*Texte présenté:*
□ □ □

Pouvoir d'achat : les leviers d'action des représentants du personnel
25.09.2022

Avec une inflation forte, les représentants du personnel doivent utiliser toutes les cartes en leurs mains pour tenter d'améliorer le pouvoir d'achat des salariés, plaide l'expert-comptable Maël Ligaudan, du cabinet Metis expertise. Ses explications et conseils. En bonus : focus sur l'accord pouvoir d'achat de Renault.
Maël Ligaudan, de Metis expertise, un cabinet basé à Orléans, intervient souvent pour les CSE. Et cela se sent : propos direct, explications détaillées mais didactiques, avec une pointe d'humour bien sentie tel ce commentaire cash : "La prime Macron s'appelle désormais "prime de la partage de la valeur". Mais moi j'appelle plutôt ça une prime optionnelle de l'employeur !" Au salon SolutionsCSE de Paris, porte de Versailles, l'expert a retenu l'attention des élus présents à sa conférence, mercredi 21 septembre, sur le thème du pouvoir d'achat des salariés, et nous lui avons fait préciser par la suite certains des éléments évoqués, pour les besoins de ce compte-rendu.
Nul besoin de long propos liminaire pour résumer l'enjeu : "De juin 2017 à mars 2022, résume Maël Ligaudan, le salaire mensuel de base n'a progressé que de 8,4%. Au mois d'août 2022, le taux d'inflation annuel s'établissait déjà à 5,8% (..) Dites-vous bien que si vous demandez moins en négociation salariale que 5,8%, cela revient à revendiquer une perte de pouvoir d'achat pour les salariés !" Bien sûr, tous les délégués syndicaux n'arrivent pas fleur au fusil avec une demande d'augmentation supérieure à 6% ou 7% et il n'existe pas de levier magique. Mais vous disposez de quelques outils utiles et pistes intéressantes, a expliqué l'expert en prévenant : vous ne pouvez bien négocier qu'en connaissant précisément la situation de votre entreprise.

□ □ □

*Exercice écrit 1:*
D'après l'article sur le pouvoir d'achat, de combien le salaire mensuel de base a-t-il augmenté entre juin 2017 et mars 2022 ?
*Exercice écrit 2:*
Poursuivez l'article sur le pouvoir d'achat à partir de sa dernière phrase.
Le matériel placé après l'article sur le pouvoir d'achat n'intervient en rien dans ce travail.

*Extrait de données:*
□ □ □

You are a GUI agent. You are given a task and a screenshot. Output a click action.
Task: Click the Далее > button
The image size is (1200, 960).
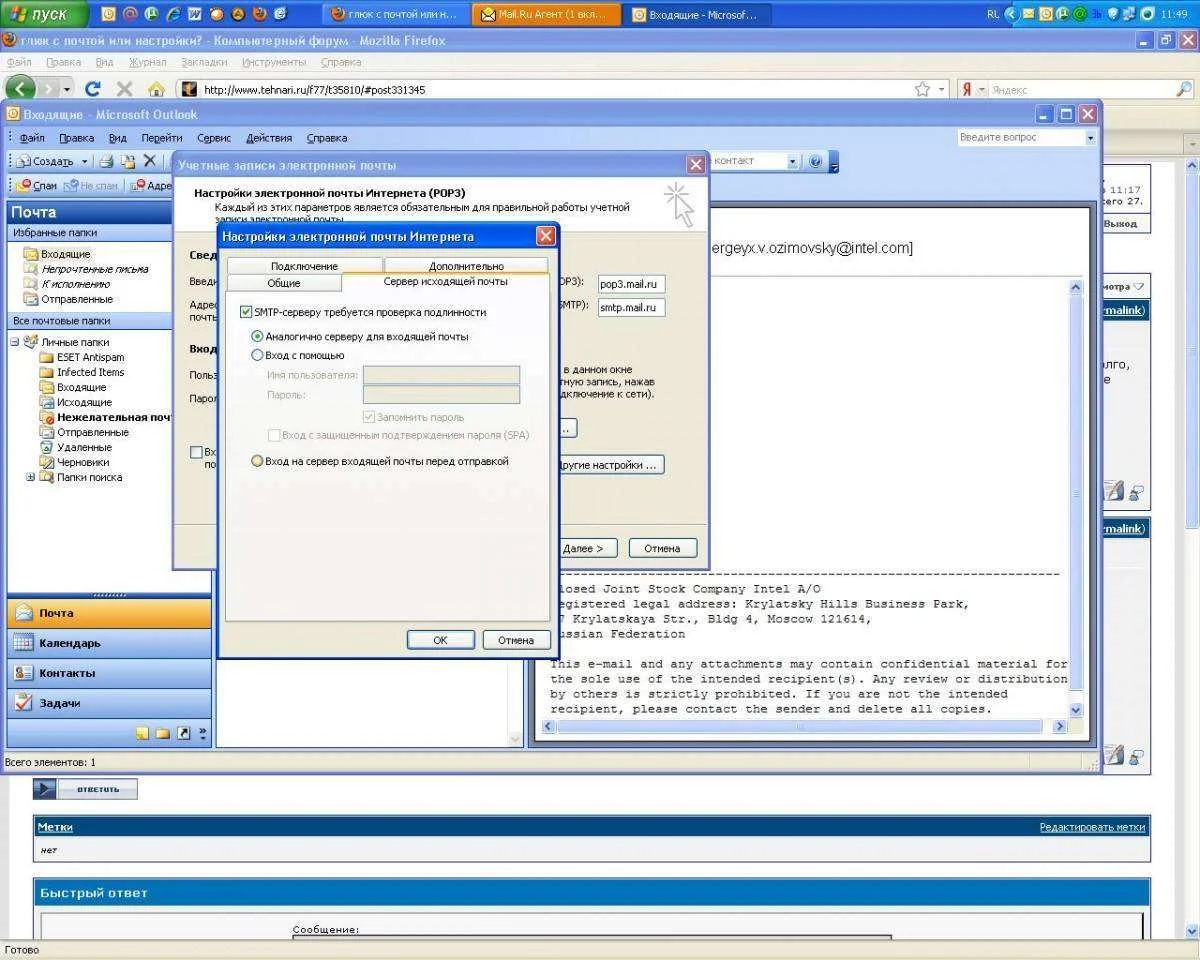coord(582,548)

□ □ □

*Réponse finale 1:*
Il a augmenté de 8,4 %.

*Réponse finale 2:*
Premier conseil aux élus, en forme de rappel : utilisez les outils mis à votre disposition, comme la base de données économiques, sociales et environnementales (BDESE). "Exigez une BDESE complète, la loi vous donne ce droit, faites-le respecter. Et apprenez à la lire et à l'exploiter, c'est une mine d'informations, formez-vous", lance l'expert.
Deuxième conseil : utilisez les grandes consultations annuelles du CSE sur les orientations stratégiques, la politique sociale, les comptes. "Vous devez recueillir des informations détaillées, par exemple sur les prévisions de votre entreprise et sur ses comptes. Utilisez votre droit d'expertise pour analyser les comptes".
Troisième conseil : saisissez-vous des trois grandes négociations annuelles :
- les rémunérations, temps de travail, partage de la valeur ajoutée;
- l'égalité professionnelle entre les femmes et les hommes;
- la gestion des emplois et des parcours professionnels (GEPP).
A ce propos, tentez d'établir un calendrier annuel de négociations avec l'employeur afin d'avoir un agenda social prévisible que vous pourrez préparer. "Et apprenez à négocier", ajoute Maël Ligaudan. Négocier, c'est d'abord chercher les infos sur le contexte, l'environnement de l'entreprise, la position prévisible de l'employeur et sa réaction attendue, et celle des autres syndicats éventuels. "Si possible, en amont, élaborez entre syndicats une position commune", conseille l'expert.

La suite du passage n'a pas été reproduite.